If asked why Jesus had to die on the cross, most Christians today would immediately answer, “To pay for my sins.” Jesus certainly paid the price for our sins, but it might surprise some reader to learn that this wasn’t the way Christians would answer this question for the first thousand years of Church history. The main reason Jesus died on the cross, according to this earlier view, was to defeat Satan and set us free from his oppressive rule. Everything else that Jesus accomplished, including paying for our sins, was to be understood as an aspect and consequence of this victory.
This earlier understanding of why Jesus had to die is called the Christus Victor (Latin for “Christ is Victorious”) view of the atonement. In my estimation it captures the profound beauty of the New Testament account better than the view that focuses exclusively on what Jesus did for us.

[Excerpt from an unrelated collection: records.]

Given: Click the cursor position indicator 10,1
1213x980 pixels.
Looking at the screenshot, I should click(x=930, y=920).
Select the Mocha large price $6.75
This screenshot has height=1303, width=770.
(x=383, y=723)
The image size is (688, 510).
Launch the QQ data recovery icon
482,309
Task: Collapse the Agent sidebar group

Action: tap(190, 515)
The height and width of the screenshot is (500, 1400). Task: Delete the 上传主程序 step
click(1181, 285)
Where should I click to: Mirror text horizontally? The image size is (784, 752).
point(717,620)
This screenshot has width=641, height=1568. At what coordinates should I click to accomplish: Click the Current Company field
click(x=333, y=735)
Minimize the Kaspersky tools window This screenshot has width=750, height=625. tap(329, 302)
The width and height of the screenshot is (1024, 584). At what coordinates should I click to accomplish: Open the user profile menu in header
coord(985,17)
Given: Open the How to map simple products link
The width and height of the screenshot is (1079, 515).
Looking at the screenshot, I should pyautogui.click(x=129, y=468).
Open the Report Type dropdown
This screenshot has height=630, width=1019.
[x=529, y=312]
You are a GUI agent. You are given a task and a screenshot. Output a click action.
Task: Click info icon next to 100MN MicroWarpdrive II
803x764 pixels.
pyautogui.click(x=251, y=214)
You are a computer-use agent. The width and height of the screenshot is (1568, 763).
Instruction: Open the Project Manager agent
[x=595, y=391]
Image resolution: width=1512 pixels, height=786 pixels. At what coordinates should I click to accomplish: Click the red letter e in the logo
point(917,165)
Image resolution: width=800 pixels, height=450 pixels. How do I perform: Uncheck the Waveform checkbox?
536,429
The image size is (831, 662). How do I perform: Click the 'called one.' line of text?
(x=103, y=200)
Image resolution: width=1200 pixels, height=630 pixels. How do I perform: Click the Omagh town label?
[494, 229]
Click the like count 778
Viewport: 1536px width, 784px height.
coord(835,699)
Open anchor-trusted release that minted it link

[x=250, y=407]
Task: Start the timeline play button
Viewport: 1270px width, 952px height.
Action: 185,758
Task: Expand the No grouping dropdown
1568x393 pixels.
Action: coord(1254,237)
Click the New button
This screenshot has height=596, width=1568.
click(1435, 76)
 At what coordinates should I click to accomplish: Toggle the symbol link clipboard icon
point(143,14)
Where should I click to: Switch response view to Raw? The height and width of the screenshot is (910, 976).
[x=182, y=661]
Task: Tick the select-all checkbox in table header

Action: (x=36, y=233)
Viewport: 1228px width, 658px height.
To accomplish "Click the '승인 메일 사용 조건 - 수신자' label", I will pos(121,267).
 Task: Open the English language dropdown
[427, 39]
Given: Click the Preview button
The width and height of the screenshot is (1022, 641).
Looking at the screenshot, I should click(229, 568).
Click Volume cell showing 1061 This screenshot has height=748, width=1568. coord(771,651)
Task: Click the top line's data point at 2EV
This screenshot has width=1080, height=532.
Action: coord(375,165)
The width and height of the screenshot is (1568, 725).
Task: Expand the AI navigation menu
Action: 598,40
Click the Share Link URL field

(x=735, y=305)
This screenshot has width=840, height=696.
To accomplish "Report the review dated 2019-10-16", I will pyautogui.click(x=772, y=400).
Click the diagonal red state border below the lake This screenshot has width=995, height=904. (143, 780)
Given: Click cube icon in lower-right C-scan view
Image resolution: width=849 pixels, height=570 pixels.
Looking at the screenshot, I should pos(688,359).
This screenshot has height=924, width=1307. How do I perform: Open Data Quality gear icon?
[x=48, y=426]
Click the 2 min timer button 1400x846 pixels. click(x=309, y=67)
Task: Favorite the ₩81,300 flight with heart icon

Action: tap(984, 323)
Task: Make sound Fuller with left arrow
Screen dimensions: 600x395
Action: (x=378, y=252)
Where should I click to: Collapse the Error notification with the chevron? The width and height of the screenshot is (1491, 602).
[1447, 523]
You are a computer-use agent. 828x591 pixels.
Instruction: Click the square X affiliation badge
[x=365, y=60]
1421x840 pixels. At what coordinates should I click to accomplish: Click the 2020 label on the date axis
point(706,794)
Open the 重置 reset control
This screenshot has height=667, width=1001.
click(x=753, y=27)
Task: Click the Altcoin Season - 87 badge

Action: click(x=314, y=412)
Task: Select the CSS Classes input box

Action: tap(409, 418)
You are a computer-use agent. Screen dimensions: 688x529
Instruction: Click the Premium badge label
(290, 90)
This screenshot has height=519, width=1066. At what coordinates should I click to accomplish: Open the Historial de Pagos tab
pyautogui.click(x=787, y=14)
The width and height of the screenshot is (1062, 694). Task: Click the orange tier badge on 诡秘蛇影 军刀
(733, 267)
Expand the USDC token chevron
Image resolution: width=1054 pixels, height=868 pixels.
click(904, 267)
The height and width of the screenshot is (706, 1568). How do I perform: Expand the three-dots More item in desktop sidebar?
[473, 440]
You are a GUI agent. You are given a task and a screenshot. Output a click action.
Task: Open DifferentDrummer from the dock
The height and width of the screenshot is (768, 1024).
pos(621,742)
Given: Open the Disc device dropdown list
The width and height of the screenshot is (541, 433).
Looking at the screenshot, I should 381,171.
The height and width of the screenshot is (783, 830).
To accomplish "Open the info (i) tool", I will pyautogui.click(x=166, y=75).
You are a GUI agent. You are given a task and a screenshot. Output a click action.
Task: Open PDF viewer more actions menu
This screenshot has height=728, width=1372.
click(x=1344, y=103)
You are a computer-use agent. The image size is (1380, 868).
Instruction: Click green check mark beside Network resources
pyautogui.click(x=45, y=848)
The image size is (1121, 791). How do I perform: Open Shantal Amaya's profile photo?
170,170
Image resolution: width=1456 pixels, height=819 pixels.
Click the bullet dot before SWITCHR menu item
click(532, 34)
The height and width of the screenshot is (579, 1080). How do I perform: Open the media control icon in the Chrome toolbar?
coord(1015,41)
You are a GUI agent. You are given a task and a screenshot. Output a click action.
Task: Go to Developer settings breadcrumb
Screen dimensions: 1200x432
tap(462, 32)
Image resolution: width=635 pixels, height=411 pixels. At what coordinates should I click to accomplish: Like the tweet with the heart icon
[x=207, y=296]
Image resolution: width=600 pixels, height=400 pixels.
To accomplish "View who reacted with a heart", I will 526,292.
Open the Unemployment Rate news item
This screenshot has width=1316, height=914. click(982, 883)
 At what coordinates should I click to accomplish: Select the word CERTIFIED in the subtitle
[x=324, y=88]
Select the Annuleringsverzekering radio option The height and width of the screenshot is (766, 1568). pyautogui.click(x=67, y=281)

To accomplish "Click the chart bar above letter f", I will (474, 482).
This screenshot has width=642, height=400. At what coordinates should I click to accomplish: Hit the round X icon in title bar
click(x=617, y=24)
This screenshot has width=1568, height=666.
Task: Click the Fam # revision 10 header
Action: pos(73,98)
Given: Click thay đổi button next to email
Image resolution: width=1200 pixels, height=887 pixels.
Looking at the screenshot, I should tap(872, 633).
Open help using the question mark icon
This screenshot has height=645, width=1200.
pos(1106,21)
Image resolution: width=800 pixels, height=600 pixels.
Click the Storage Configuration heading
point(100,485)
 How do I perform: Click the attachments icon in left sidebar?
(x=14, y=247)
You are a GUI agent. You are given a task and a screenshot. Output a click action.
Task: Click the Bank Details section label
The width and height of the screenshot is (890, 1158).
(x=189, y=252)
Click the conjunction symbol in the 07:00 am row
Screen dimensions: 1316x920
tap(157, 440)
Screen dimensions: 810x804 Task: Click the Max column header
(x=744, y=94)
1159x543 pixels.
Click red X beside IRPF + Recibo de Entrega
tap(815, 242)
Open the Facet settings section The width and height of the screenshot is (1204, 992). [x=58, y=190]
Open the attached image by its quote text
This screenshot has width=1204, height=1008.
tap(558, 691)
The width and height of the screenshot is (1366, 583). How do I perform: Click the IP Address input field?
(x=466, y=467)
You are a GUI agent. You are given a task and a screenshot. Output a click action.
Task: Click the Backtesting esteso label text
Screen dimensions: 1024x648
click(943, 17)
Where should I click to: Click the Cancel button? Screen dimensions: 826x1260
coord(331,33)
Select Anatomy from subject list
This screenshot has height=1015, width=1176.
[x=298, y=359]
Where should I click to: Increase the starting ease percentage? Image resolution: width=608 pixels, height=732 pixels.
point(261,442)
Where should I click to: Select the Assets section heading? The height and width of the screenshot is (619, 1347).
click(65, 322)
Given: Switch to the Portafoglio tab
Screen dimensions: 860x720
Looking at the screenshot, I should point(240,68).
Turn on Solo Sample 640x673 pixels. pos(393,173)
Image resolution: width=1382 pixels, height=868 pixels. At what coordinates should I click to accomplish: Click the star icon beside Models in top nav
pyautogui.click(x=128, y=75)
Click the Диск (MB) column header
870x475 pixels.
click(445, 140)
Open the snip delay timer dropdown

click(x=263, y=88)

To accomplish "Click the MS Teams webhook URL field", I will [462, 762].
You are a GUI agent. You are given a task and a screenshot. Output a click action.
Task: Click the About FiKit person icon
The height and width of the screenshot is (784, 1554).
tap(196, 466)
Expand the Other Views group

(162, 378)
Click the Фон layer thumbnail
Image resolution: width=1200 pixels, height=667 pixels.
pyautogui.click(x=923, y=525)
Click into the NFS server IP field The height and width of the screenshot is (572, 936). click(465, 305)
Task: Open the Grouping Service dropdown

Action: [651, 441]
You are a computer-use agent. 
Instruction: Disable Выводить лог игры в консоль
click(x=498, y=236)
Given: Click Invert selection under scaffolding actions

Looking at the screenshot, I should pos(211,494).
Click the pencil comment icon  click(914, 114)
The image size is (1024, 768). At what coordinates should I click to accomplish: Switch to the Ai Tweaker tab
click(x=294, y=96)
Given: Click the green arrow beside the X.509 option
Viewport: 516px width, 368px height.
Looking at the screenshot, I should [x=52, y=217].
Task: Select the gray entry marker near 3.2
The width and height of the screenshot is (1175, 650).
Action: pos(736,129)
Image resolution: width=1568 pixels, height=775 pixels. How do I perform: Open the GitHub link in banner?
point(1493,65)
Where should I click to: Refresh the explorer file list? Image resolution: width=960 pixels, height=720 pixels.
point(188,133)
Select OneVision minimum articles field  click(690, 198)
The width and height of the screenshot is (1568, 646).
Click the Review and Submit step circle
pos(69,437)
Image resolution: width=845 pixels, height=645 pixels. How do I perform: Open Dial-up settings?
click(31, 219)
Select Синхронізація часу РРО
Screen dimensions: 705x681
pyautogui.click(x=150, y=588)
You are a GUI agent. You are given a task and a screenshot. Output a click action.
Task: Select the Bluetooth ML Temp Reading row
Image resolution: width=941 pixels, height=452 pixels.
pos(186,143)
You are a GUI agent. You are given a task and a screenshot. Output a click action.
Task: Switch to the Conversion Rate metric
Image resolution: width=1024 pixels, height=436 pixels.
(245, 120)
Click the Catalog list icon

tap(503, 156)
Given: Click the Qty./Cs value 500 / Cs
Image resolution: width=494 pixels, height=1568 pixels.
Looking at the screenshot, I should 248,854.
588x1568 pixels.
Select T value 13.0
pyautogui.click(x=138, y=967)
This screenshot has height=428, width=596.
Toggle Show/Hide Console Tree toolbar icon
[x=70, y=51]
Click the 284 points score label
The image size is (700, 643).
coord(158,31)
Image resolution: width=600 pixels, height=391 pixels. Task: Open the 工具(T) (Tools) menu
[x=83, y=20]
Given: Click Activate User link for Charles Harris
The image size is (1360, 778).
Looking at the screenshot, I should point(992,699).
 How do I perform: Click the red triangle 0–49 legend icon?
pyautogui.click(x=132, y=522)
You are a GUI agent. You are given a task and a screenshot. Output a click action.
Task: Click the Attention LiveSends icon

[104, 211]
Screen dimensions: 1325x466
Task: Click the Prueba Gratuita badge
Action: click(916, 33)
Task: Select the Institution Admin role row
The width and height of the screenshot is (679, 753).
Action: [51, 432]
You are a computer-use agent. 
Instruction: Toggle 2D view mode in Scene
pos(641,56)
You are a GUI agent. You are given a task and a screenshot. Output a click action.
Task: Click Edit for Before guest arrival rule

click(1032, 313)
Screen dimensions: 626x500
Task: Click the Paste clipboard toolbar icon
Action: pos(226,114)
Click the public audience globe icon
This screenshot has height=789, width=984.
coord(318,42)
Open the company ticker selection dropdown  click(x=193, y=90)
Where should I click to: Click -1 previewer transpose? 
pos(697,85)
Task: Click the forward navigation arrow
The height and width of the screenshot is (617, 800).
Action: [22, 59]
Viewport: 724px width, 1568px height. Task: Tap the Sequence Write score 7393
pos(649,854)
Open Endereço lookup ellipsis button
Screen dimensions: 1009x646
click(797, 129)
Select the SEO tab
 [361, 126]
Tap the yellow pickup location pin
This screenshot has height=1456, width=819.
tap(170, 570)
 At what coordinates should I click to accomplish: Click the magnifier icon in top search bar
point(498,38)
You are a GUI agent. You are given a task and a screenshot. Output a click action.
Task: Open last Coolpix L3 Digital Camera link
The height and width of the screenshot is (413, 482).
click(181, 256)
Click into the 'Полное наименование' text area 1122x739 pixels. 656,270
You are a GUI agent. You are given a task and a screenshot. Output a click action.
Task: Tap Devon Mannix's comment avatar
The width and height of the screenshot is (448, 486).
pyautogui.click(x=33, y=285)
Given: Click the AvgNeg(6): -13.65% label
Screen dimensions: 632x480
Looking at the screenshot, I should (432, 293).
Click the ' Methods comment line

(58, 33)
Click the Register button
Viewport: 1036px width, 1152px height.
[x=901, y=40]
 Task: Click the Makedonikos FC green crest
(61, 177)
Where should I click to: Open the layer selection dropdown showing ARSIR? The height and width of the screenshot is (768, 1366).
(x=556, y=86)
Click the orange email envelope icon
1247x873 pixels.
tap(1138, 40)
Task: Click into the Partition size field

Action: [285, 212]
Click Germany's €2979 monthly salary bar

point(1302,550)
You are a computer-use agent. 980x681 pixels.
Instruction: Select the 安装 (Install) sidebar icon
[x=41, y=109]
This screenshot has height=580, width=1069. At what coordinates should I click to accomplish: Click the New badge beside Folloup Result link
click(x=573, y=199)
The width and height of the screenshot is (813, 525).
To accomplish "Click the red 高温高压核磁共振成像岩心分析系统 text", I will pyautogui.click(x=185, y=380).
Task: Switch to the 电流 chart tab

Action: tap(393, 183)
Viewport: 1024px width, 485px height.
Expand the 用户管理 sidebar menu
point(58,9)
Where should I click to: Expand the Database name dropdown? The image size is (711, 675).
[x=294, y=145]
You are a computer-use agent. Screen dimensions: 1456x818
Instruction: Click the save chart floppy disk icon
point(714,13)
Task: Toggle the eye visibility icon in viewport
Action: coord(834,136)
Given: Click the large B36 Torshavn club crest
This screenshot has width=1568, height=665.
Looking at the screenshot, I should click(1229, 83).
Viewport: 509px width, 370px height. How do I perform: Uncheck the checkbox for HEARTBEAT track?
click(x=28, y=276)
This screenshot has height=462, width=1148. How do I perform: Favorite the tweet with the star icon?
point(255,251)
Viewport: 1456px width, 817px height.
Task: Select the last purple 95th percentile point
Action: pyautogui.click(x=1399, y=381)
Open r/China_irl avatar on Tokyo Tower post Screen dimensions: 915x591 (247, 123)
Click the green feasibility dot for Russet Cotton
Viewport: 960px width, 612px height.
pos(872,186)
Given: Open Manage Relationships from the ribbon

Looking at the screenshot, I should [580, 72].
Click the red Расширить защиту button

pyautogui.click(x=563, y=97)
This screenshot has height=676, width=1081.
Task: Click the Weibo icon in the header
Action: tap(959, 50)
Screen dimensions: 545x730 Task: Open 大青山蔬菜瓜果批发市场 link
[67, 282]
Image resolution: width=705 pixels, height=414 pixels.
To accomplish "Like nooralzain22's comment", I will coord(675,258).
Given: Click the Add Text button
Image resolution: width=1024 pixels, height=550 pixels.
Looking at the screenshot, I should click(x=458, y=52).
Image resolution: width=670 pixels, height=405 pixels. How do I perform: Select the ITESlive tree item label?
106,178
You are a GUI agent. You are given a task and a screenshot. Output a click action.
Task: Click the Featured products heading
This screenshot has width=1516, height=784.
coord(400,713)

The Christus Victor motif is strongly emphasized throughout the New Testament. Scripture declares that Jesus came into this world to “drive out the ruler of this world” (Jn 12:31), to “destroy the works of the devil” (I Jn 3:8), to “destroy the one who has the power of death, that is, the devil” (Heb. 2:14-15) and to ultimately “put all his enemies under his feet” (I Cor 15:25). Jesus came to overpower the “strong man” (Satan) who holds the world in bondage and to work with his children to “plunder his house” (Lk 11:21-22). He came to end the reign of the cosmic “thief” who seized the world to “steal and kill and destroy” the life God intended for us (Jn 10:10). Jesus came to earth and died on the cross to disarm “the rulers and authorities” and make a “public spectacle of them” by “triumphing over them on the cross” (Col 2:15).
Beyond these explicit statements, there are many other passages that express the Christus Victor motif as well. For example, the first prophecy in the Bible foretells that a descendent of Eve (Jesus) would crush the head of the serpent (Gen. 3:15). The first Christian sermon ever preached proclaims that Jesus in principle conquered all God’s enemies (Ac 2:32-36). And the single most frequently quoted Old Testament passage by New Testament authors is Psalm 110:1 which predicts that Christ would conquer all God’s opponents. (Pslams.110 is quoted or alluded to Mt 22:41-45; 26:64; Mk 12:35-37; 14:62; Lk 20:41-44; 22:69; Ac 5:31; 7:55-56; Rom 8:34; I Cor 15:22-25; Eph 1:20; Heb 1:3; 1:13; 5:6, 10; 6:20; 7:11, 15,17,21; 8:1; 10:12-13; I Pet 3:22; and Rev. 3:21) According to the great New Testament scholar Oscar Cullman, the frequency with which New Testament authors cite this Psalm is the greatest proof that Christ’s “victory over the angel powers stands at the very center of early Christian thought.”
The Incarnation of the Son of God fulfilled God’s original dream of uniting himself to humanity to acquire a bride and co-ruler. But it’s clear from the Christus Victor motif we’ve just examined that, because of our rebellion, the Incarnation also involved a rescue mission that included a strategy for vanquishing the powers of darkness.
Image by Lawrence OP via Flickr.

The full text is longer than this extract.